It will be unsurprising to those familiar with Roddy Lumsden and his work as a poet-teacher within the UK poetry scene that he should oversee and execute this anthology of emerging voices. And on this evidence, he is the rightful heir to Michael Donaghy.
This truly is an assured and measured selection of the brightest lights in the British poetry scene. Each voice within its pages enchants and pleads to be noticed, above and beyond the poetics of the twentieth-century American schools that many have been clearly influenced by - and now surpassed in a variety of ways.
There are poets like Luke Kennard and Annie Freud with their surrealist and absurdist sketches, Chris McCabe and his formal experimentation, John Stammers' cosmopolitan Frank O'Hara-isms, Simon Barraclough's jazzy coolness and Colette Bryce's journeys through the possibility of language.
But this is just scratching the more famous surface of what is to be found within this treasure trove of young talent. There are many poets in these pages I have never heard of - mainly because they are yet to even publish their first collections at the time of writing - and their poems are as exciting, if not more so, than the few established figures which grace the anthology.
This lends weight to the idea of this anthology being similar, and having a similar impact, to an older Bloodaxe anthology, `The New Poetry' from the early Nineties, which now reads like a who's who of the established poetic order in the UK.

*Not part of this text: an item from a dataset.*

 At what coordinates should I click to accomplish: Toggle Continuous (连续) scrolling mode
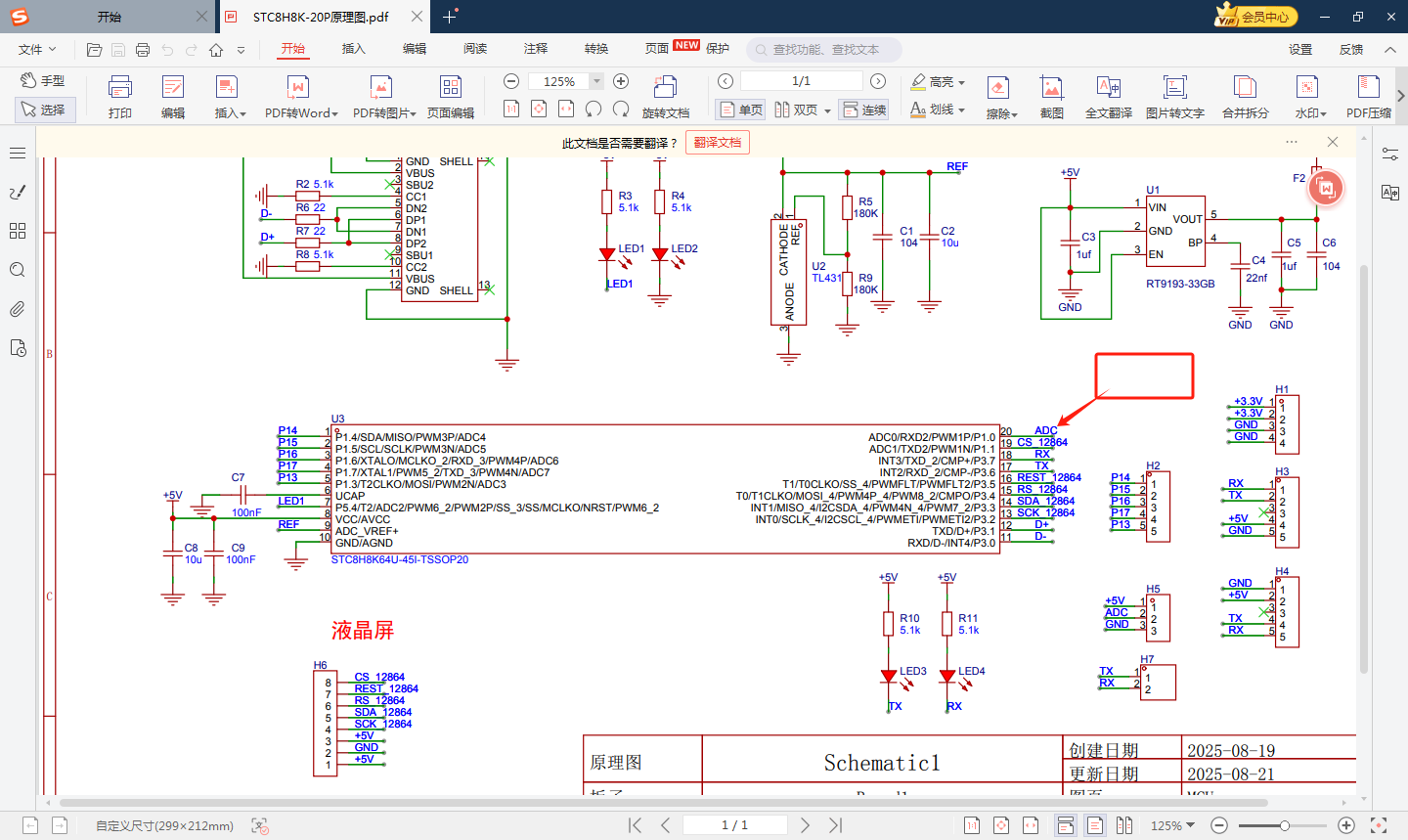point(864,110)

In what some - at least in Britain - are defining as a `post-division era' for poetry - where, to paraphrase Louis MacNeice, the poetry world is `incorrigibly plural' - it is anthologies like this, which accept and celebrate the incredible diversity of contemporary poetry, which should be studied, rather than the more famous and less eclectic establishment products that also come out of Bloodaxe's prodigious output of texts.
Highly recommended - especially for those `getting to grips' with the riotous voices assembled across this small island.